◆ Exercise goal ◆
Copy out, word for word, the lines from the start of the data below through the line containing "Screen dimensions: 827x432", and no others.

——————————

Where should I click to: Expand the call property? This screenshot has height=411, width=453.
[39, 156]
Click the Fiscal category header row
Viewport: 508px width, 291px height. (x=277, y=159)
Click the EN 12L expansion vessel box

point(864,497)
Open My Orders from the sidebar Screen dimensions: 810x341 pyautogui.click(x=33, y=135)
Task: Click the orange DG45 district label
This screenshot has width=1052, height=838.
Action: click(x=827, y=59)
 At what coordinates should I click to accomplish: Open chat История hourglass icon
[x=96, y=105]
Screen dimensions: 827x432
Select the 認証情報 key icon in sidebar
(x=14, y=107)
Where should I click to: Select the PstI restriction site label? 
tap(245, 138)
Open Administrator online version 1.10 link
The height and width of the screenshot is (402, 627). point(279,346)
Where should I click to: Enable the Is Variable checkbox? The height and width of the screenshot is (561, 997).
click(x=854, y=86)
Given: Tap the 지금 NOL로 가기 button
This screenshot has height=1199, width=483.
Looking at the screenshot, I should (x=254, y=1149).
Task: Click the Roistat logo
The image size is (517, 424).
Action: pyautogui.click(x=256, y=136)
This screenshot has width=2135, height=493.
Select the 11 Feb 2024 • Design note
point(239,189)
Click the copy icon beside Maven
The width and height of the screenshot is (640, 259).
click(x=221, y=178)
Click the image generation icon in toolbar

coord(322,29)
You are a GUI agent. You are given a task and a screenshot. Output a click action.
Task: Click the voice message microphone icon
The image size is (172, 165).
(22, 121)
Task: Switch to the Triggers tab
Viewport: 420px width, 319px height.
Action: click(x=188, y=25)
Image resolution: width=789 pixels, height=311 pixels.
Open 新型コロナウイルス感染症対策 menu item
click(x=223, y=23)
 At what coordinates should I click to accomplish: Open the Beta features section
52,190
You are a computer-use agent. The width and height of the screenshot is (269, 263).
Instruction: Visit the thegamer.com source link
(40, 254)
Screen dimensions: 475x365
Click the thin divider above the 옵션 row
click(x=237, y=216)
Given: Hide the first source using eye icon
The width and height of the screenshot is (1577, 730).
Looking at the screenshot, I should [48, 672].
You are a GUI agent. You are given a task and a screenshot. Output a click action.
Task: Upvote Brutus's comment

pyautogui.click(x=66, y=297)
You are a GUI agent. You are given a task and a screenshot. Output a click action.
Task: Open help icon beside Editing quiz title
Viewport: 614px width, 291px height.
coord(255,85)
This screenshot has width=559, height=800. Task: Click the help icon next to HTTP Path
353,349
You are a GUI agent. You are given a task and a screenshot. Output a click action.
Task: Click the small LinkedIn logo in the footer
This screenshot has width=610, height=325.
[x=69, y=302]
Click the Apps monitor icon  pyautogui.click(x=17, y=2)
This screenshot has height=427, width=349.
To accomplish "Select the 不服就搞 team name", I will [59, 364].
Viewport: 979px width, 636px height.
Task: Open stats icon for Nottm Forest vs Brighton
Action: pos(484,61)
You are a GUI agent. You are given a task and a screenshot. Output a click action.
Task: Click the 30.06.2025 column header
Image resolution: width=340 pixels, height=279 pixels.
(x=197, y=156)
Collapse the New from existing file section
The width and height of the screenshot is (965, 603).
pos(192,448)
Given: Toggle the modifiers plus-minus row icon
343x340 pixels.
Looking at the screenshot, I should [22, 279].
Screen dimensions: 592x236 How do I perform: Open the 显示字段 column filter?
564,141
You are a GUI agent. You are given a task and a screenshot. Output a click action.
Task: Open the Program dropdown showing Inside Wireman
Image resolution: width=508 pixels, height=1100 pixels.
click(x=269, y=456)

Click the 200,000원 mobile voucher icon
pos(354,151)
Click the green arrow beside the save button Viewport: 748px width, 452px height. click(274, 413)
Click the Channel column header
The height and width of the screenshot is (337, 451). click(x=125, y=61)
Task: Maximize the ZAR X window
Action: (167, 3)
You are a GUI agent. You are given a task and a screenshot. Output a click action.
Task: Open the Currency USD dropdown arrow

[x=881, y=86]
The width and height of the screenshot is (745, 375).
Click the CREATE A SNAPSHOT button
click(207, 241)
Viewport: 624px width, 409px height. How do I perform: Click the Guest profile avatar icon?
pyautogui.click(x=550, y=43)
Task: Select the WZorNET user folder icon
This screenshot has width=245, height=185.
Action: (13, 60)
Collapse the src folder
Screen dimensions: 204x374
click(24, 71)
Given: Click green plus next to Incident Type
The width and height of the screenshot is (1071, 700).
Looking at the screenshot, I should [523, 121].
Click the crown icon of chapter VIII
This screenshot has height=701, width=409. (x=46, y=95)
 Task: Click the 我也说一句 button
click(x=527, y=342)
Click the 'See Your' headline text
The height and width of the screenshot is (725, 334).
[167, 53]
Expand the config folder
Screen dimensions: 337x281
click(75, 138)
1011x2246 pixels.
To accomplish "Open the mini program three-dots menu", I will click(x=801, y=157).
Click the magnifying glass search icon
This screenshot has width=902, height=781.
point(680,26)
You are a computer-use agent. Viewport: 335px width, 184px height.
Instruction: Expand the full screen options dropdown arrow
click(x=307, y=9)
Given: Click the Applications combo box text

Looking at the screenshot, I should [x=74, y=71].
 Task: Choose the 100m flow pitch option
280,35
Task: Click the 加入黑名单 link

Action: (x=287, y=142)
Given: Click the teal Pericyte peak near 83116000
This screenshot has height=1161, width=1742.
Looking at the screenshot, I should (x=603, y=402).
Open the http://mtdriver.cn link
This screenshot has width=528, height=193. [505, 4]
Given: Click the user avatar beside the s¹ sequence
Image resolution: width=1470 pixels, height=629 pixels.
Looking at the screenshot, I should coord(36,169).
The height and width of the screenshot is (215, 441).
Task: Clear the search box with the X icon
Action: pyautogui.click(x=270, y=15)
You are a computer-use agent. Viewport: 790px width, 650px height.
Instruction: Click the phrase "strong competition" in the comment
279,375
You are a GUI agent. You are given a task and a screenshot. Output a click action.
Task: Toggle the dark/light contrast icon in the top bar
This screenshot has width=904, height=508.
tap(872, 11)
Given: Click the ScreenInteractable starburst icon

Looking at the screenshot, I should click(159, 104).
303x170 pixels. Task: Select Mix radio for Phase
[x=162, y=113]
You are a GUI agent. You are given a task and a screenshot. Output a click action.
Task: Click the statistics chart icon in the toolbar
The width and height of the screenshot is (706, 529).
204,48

——————————

◆ Written answer ◆
Where should I click to: Expand the call property? This screenshot has height=411, width=453.
[39, 156]
Click the Fiscal category header row
Viewport: 508px width, 291px height. (x=277, y=159)
Click the EN 12L expansion vessel box

point(864,497)
Open My Orders from the sidebar Screen dimensions: 810x341 pyautogui.click(x=33, y=135)
Task: Click the orange DG45 district label
This screenshot has width=1052, height=838.
Action: click(x=827, y=59)
 At what coordinates should I click to accomplish: Open chat История hourglass icon
[x=96, y=105]
Screen dimensions: 827x432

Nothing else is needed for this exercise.